**SHORT PROBLEM:** Extend the interview with artist Fawn Rogers that follows, picking up right after its last sentence.
═════ EXCERPT ═════
Today we’d like to introduce you to Fawn Rogers.
Fawn, can you briefly walk us through your story – how you started and how you got to where you are today.
I found myself living on my own at an early age. I had a desire to travel and see the world. I worked in a landfill to buy a ticket to Europe. Soon, I was sleeping on park benches in Paris and going to every museum I could get into. A lot of bread-scraped-with-garlic meals (laughs). But that experience cemented my passion for art, and my appreciation for the process of creating. And although I discovered what true loneliness is, I wouldn’t change a minute of it. After 60 countries, experiencing the extremes of homelessness to private jets, and 10 lifetimes worth of experiences in between, I often ask myself the same question, “How did I get here?” I guess all of that is in my work.
Great, so let’s dig a little deeper into the story – has it been an easy path overall and if not, what were the challenges you’ve had to overcome?
I really enjoy creating installations in addition to singular works. Through that process, I’ve learned to like off-roading. My work has grown beyond my childhood refrigerator boxes with chicken bones, but has its roots in those humble beginnings. The difference is that now some of it requires funding (laughs).
Every day is the start of my favorite works. I’ve got a lot of projects going at the same time. Luxury/cruelty, hunting/extinction, murder/protection, everything is a question of nature and a source of personal exploration. There’s a spider in the shower with you. Do you save it, kill it, or leave it?
Can you tell us about your upcoming September exhibition at The Lodge?
The title of the exhibition is Violent Garden. I’ve been playing with ideas surrounding nature and industry. Humanity has become its own force of nature. As more people have populated the earth, bringing with them mass consumption, industry has become more prevalent, challenging the survival of the natural world. I’m interested in this expanded concept of nature that also includes synthetic materials and forms that don’t occur naturally.
Violent Garden explores this idea through both reflective elements and through structural objects, which encompass the capacity to build as well as destroy, the conflict between nature and industry. The sculptures featured in Violent Garden range in height from eight to 72 inches, and are comprised of plywood (a material used for both building and caskets), urban ash, soil, ostrich eggshell (which was also used for the first documented globe), mirrored surfaces, and nails. The layering, tears and splitting of the plywood creates an end result that is at once solid and fragile, the delicacy, the prevailing determinacy of nature.
═════ DATASET EXCERPTS ═════
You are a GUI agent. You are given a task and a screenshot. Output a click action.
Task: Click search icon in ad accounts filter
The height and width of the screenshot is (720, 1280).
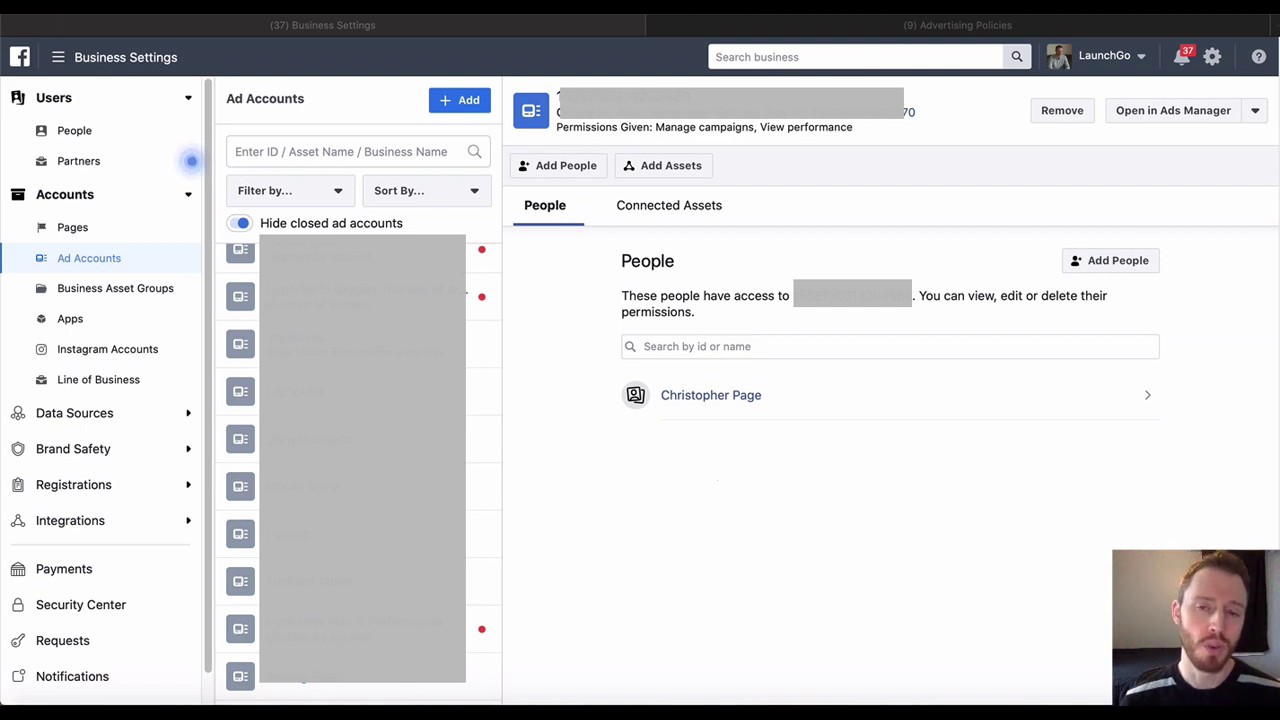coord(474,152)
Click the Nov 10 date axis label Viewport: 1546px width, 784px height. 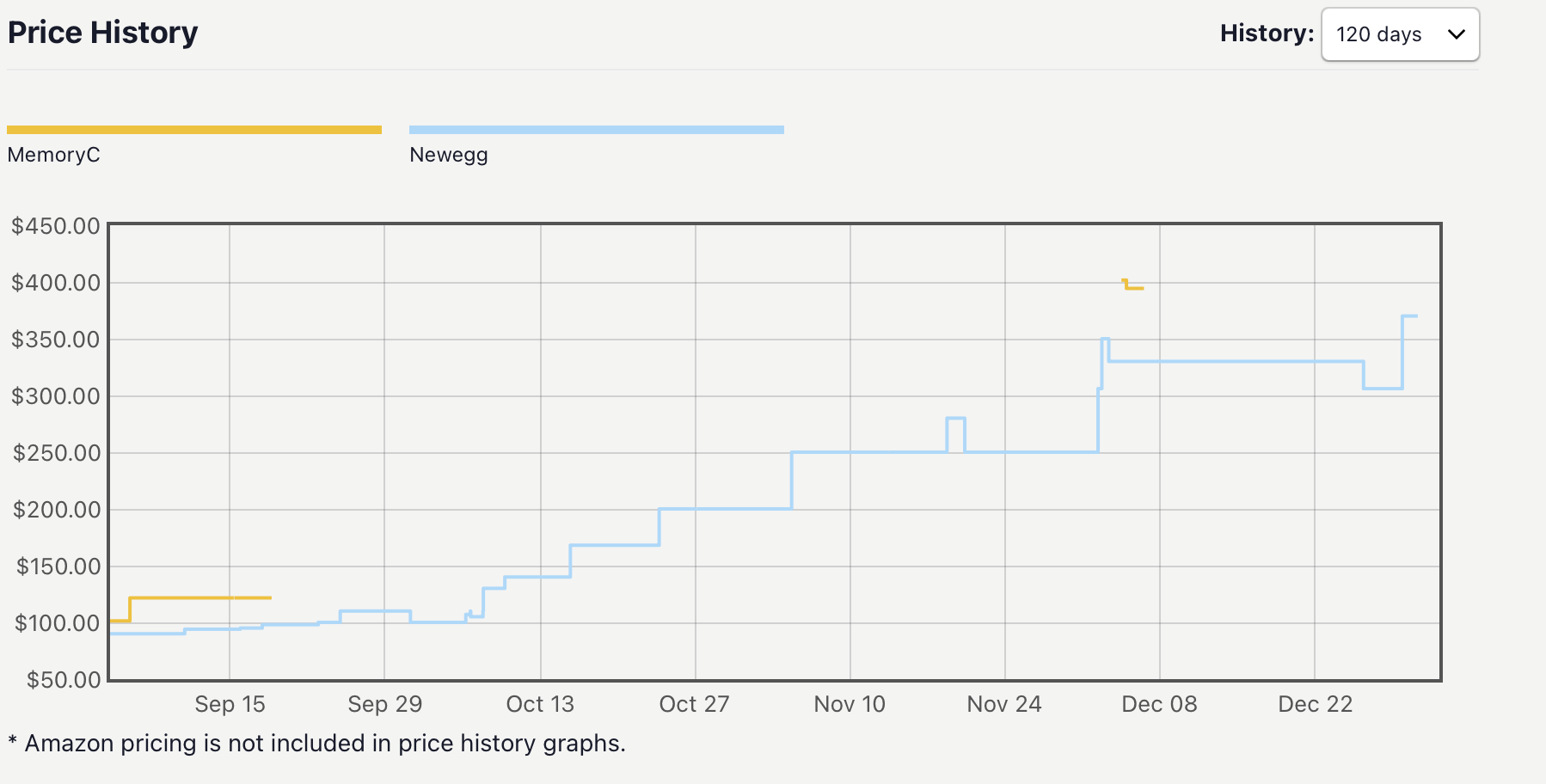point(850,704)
═════
═════ DATASET EXCERPTS ═════
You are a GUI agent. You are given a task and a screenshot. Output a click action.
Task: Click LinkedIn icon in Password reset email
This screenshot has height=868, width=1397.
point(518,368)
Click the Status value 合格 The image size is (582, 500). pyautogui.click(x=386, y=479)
═════
**ANSWER FOR THIS EXERCISE:**
The sculptures are rectilinear. The perfect rectangle is something that you don’t find in the traditional concepts of nature, but it is a part of nature that humans created. I’m interested in this expanded concept of nature that also includes synthetic materials and forms that don’t occur naturally. Violent Garden takes the view that everything is nature, even the destruction of nature. It’s all evolution. The highway is part of nature. The production of poisons that it took to create these objects is part of nature. There’s something in me that rejects the poison, rejects the highway and rejects my human nature. But air can kill you back, so nature gets even, or rather it prevails.
Fawn Rogers: Violent Garden, an exhibition: http://www.thelodge.la/fawn-rogers/
Where: The LODGE, 1024 N. Western Avenue, Los Angeles
When: September 9 , Opening Reception, 6-9 p.m.
Exhibition runs through October 7, 2017
Gallery Hours: Thursday – Saturday, 12:00-6:00 p.m. or by appointment
What role have mentors played in your development as an artist?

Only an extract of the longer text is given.